#### BEREITGESTELLTE DATEN

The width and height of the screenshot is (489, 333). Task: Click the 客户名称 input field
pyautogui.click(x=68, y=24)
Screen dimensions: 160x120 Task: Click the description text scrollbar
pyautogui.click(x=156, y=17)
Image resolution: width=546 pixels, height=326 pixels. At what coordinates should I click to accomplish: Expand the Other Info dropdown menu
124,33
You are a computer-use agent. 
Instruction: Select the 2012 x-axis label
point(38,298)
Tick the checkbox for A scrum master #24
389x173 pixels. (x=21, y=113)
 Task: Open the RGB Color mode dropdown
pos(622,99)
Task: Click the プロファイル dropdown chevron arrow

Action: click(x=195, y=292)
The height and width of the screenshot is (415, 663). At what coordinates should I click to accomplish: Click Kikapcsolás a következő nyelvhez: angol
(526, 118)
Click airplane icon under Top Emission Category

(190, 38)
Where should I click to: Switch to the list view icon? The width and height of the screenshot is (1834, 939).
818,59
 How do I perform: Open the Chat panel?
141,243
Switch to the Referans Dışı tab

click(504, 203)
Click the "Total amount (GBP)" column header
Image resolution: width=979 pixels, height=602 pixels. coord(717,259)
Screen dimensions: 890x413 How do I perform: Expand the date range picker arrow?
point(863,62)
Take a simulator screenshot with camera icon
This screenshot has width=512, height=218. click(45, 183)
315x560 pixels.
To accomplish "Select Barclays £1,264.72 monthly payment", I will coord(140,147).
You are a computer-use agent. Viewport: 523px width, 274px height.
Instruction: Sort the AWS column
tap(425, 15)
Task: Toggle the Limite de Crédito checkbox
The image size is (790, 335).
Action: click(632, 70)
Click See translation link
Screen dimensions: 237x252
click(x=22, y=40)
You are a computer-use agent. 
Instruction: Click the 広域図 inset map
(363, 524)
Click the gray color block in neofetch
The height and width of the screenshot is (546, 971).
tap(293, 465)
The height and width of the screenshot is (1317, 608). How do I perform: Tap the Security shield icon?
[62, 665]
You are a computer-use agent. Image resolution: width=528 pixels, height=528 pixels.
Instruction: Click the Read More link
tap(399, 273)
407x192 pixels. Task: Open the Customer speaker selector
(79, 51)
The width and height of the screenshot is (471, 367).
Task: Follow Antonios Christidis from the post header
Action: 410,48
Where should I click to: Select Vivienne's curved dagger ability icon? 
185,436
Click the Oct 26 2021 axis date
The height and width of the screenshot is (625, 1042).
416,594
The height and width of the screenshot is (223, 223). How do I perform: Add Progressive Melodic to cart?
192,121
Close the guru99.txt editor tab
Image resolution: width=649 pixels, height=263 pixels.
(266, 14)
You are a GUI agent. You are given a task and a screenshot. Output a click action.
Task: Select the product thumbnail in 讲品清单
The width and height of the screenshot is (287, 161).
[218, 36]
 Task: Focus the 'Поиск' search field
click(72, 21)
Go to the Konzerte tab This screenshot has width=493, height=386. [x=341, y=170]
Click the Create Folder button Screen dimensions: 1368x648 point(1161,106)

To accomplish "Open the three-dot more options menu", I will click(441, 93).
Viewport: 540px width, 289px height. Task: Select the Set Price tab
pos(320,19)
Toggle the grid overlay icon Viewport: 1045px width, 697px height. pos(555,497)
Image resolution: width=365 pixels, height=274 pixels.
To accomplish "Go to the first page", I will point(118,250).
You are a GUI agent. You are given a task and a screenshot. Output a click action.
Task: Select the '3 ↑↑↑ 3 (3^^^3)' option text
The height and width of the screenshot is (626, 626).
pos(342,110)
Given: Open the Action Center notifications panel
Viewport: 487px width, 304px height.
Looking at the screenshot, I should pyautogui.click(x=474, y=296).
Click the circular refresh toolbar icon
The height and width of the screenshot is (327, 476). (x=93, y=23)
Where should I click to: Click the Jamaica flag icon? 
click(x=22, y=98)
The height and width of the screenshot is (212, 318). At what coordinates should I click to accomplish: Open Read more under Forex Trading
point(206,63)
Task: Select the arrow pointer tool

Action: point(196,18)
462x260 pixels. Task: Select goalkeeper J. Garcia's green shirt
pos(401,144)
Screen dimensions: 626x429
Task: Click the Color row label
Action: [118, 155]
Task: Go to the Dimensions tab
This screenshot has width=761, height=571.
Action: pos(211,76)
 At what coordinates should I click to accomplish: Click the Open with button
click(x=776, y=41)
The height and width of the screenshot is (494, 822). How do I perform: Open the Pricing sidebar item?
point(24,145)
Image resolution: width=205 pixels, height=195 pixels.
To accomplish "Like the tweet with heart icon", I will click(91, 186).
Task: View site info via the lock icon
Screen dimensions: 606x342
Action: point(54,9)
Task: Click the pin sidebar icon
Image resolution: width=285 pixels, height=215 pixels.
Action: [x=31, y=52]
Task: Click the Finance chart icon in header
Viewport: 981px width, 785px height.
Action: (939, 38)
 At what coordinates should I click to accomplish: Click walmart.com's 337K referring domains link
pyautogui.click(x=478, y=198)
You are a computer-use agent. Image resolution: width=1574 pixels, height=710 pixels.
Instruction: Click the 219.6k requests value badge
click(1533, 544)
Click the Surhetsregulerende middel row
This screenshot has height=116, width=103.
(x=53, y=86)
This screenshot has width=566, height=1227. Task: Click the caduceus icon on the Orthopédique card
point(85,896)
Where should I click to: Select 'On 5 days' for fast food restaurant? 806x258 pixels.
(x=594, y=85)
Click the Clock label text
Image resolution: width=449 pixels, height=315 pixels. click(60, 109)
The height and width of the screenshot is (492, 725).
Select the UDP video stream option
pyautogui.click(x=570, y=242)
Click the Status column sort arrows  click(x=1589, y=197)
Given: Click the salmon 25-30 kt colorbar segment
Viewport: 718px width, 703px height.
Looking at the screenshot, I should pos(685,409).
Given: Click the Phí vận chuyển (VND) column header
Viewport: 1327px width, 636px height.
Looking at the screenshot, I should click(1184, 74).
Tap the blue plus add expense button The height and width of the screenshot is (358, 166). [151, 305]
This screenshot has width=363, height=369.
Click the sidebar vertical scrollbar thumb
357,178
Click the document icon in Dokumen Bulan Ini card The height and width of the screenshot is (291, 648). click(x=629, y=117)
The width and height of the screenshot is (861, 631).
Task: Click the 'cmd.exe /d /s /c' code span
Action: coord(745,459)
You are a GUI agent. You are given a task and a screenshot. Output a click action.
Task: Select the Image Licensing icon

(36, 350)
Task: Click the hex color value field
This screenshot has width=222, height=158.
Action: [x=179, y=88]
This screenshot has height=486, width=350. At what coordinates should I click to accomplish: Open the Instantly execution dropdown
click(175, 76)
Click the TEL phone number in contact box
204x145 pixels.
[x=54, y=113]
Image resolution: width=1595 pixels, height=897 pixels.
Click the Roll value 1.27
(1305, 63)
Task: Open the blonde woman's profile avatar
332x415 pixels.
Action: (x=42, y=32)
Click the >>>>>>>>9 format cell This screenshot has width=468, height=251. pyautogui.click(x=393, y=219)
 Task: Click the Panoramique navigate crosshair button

########

* _VORGEGEBENE ANWEISUNG_
Aktualisiere die Datensätze so, dass überall „computer-use agent“ durch „screen automation agent“ ersetzt wird. Alles andere bleibt unverändert.

* _LÖSUNG DER AUFGABE_
The width and height of the screenshot is (489, 333). Task: Click the 客户名称 input field
pyautogui.click(x=68, y=24)
Screen dimensions: 160x120 Task: Click the description text scrollbar
pyautogui.click(x=156, y=17)
Image resolution: width=546 pixels, height=326 pixels. At what coordinates should I click to accomplish: Expand the Other Info dropdown menu
124,33
You are a screen automation agent. 
Instruction: Select the 2012 x-axis label
point(38,298)
Tick the checkbox for A scrum master #24
389x173 pixels. (x=21, y=113)
 Task: Open the RGB Color mode dropdown
pos(622,99)
Task: Click the プロファイル dropdown chevron arrow

Action: click(x=195, y=292)
The height and width of the screenshot is (415, 663). At what coordinates should I click to accomplish: Click Kikapcsolás a következő nyelvhez: angol
(526, 118)
Click airplane icon under Top Emission Category

(190, 38)
Where should I click to: Switch to the list view icon? The width and height of the screenshot is (1834, 939).
818,59
 How do I perform: Open the Chat panel?
141,243
Switch to the Referans Dışı tab

click(504, 203)
Click the "Total amount (GBP)" column header
Image resolution: width=979 pixels, height=602 pixels. coord(717,259)
Screen dimensions: 890x413 How do I perform: Expand the date range picker arrow?
point(863,62)
Take a simulator screenshot with camera icon
This screenshot has width=512, height=218. click(45, 183)
315x560 pixels.
To accomplish "Select Barclays £1,264.72 monthly payment", I will coord(140,147).
You are a screen automation agent. Viewport: 523px width, 274px height.
Instruction: Sort the AWS column
tap(425, 15)
Task: Toggle the Limite de Crédito checkbox
The image size is (790, 335).
Action: click(632, 70)
Click See translation link
Screen dimensions: 237x252
click(x=22, y=40)
You are a screen automation agent. 
Instruction: Click the 広域図 inset map
(363, 524)
Click the gray color block in neofetch
The height and width of the screenshot is (546, 971).
tap(293, 465)
The height and width of the screenshot is (1317, 608). How do I perform: Tap the Security shield icon?
[62, 665]
You are a screen automation agent. Image resolution: width=528 pixels, height=528 pixels.
Instruction: Click the Read More link
tap(399, 273)
407x192 pixels. Task: Open the Customer speaker selector
(79, 51)
The width and height of the screenshot is (471, 367).
Task: Follow Antonios Christidis from the post header
Action: 410,48
Where should I click to: Select Vivienne's curved dagger ability icon? 
185,436
Click the Oct 26 2021 axis date
The height and width of the screenshot is (625, 1042).
416,594
The height and width of the screenshot is (223, 223). How do I perform: Add Progressive Melodic to cart?
192,121
Close the guru99.txt editor tab
Image resolution: width=649 pixels, height=263 pixels.
(266, 14)
You are a GUI agent. You are given a task and a screenshot. Output a click action.
Task: Select the product thumbnail in 讲品清单
The width and height of the screenshot is (287, 161).
[218, 36]
 Task: Focus the 'Поиск' search field
click(72, 21)
Go to the Konzerte tab This screenshot has width=493, height=386. [x=341, y=170]
Click the Create Folder button Screen dimensions: 1368x648 point(1161,106)

To accomplish "Open the three-dot more options menu", I will click(441, 93).
Viewport: 540px width, 289px height. Task: Select the Set Price tab
pos(320,19)
Toggle the grid overlay icon Viewport: 1045px width, 697px height. pos(555,497)
Image resolution: width=365 pixels, height=274 pixels.
To accomplish "Go to the first page", I will point(118,250).
You are a GUI agent. You are given a task and a screenshot. Output a click action.
Task: Select the '3 ↑↑↑ 3 (3^^^3)' option text
The height and width of the screenshot is (626, 626).
pos(342,110)
Given: Open the Action Center notifications panel
Viewport: 487px width, 304px height.
Looking at the screenshot, I should pyautogui.click(x=474, y=296).
Click the circular refresh toolbar icon
The height and width of the screenshot is (327, 476). (x=93, y=23)
Where should I click to: Click the Jamaica flag icon? 
click(x=22, y=98)
The height and width of the screenshot is (212, 318). At what coordinates should I click to accomplish: Open Read more under Forex Trading
point(206,63)
Task: Select the arrow pointer tool

Action: point(196,18)
462x260 pixels. Task: Select goalkeeper J. Garcia's green shirt
pos(401,144)
Screen dimensions: 626x429
Task: Click the Color row label
Action: [118, 155]
Task: Go to the Dimensions tab
This screenshot has width=761, height=571.
Action: pos(211,76)
 At what coordinates should I click to accomplish: Click the Open with button
click(x=776, y=41)
The height and width of the screenshot is (494, 822). How do I perform: Open the Pricing sidebar item?
point(24,145)
Image resolution: width=205 pixels, height=195 pixels.
To accomplish "Like the tweet with heart icon", I will click(91, 186).
Task: View site info via the lock icon
Screen dimensions: 606x342
Action: point(54,9)
Task: Click the pin sidebar icon
Image resolution: width=285 pixels, height=215 pixels.
Action: [x=31, y=52]
Task: Click the Finance chart icon in header
Viewport: 981px width, 785px height.
Action: (939, 38)
 At what coordinates should I click to accomplish: Click walmart.com's 337K referring domains link
pyautogui.click(x=478, y=198)
You are a screen automation agent. Image resolution: width=1574 pixels, height=710 pixels.
Instruction: Click the 219.6k requests value badge
click(1533, 544)
Click the Surhetsregulerende middel row
This screenshot has height=116, width=103.
(x=53, y=86)
This screenshot has width=566, height=1227. Task: Click the caduceus icon on the Orthopédique card
point(85,896)
Where should I click to: Select 'On 5 days' for fast food restaurant? 806x258 pixels.
(x=594, y=85)
Click the Clock label text
Image resolution: width=449 pixels, height=315 pixels. click(60, 109)
The height and width of the screenshot is (492, 725).
Select the UDP video stream option
pyautogui.click(x=570, y=242)
Click the Status column sort arrows  click(x=1589, y=197)
Given: Click the salmon 25-30 kt colorbar segment
Viewport: 718px width, 703px height.
Looking at the screenshot, I should pos(685,409).
Given: Click the Phí vận chuyển (VND) column header
Viewport: 1327px width, 636px height.
Looking at the screenshot, I should click(1184, 74).
Tap the blue plus add expense button The height and width of the screenshot is (358, 166). [151, 305]
This screenshot has width=363, height=369.
Click the sidebar vertical scrollbar thumb
357,178
Click the document icon in Dokumen Bulan Ini card The height and width of the screenshot is (291, 648). click(x=629, y=117)
The width and height of the screenshot is (861, 631).
Task: Click the 'cmd.exe /d /s /c' code span
Action: coord(745,459)
You are a GUI agent. You are given a task and a screenshot. Output a click action.
Task: Select the Image Licensing icon

(36, 350)
Task: Click the hex color value field
This screenshot has width=222, height=158.
Action: [x=179, y=88]
This screenshot has height=486, width=350. At what coordinates should I click to accomplish: Open the Instantly execution dropdown
click(175, 76)
Click the TEL phone number in contact box
204x145 pixels.
[x=54, y=113]
Image resolution: width=1595 pixels, height=897 pixels.
Click the Roll value 1.27
(1305, 63)
Task: Open the blonde woman's profile avatar
332x415 pixels.
Action: (x=42, y=32)
Click the >>>>>>>>9 format cell This screenshot has width=468, height=251. pyautogui.click(x=393, y=219)
 Task: Click the Panoramique navigate crosshair button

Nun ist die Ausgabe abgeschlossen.